▶ SOURCE MATERIAL:
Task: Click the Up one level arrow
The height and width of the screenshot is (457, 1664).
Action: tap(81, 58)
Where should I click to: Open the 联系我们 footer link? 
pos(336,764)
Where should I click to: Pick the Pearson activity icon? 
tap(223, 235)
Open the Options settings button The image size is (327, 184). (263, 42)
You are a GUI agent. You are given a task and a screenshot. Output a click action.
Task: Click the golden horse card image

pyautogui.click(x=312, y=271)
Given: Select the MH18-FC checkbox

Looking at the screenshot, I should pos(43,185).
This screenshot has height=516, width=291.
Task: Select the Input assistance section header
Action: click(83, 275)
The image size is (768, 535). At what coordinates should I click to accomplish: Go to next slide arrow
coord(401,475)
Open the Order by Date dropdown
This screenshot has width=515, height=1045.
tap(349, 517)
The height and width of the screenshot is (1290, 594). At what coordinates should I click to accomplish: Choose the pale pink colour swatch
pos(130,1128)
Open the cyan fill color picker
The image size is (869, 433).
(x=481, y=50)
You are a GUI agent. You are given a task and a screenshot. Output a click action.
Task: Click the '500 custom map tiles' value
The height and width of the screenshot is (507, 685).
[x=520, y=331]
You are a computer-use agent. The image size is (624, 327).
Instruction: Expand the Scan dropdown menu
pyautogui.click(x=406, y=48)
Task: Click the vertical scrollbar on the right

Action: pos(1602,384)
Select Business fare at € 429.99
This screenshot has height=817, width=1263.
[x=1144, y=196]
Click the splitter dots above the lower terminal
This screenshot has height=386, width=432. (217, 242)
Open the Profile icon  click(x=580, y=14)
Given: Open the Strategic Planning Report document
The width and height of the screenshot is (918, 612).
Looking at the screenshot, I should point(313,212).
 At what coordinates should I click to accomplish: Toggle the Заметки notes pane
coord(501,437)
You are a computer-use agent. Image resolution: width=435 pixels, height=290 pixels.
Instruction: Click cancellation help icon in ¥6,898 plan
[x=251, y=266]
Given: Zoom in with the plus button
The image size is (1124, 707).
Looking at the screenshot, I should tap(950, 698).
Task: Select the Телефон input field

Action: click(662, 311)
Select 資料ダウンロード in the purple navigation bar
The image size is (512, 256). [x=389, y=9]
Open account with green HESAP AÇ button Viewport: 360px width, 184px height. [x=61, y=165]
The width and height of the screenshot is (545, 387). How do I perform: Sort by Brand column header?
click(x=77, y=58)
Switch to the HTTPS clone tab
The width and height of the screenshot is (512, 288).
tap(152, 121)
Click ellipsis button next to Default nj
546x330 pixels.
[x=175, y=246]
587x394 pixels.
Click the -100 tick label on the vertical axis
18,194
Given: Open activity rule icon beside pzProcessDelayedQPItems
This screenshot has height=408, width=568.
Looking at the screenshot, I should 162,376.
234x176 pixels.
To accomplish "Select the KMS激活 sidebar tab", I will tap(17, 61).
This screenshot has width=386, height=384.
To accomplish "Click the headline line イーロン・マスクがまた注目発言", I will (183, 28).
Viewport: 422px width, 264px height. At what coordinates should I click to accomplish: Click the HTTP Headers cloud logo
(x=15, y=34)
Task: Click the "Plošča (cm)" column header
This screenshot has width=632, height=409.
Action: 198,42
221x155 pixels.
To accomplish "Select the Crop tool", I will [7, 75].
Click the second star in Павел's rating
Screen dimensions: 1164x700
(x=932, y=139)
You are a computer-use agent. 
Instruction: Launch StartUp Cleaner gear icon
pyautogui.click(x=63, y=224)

▶ WHAT THE TASK REQUIRES:
Search the material above for "agent". Pull out each line where it shows up.

▶ YOUR RESPONSE:
You are a GUI agent. You are given a task and a screenshot. Output a click action.
You are a GUI agent. You are given a task and a screenshot. Output a click action.
You are a computer-use agent. The image size is (624, 327).
You are a computer-use agent. Image resolution: width=435 pixels, height=290 pixels.
You are a computer-use agent. 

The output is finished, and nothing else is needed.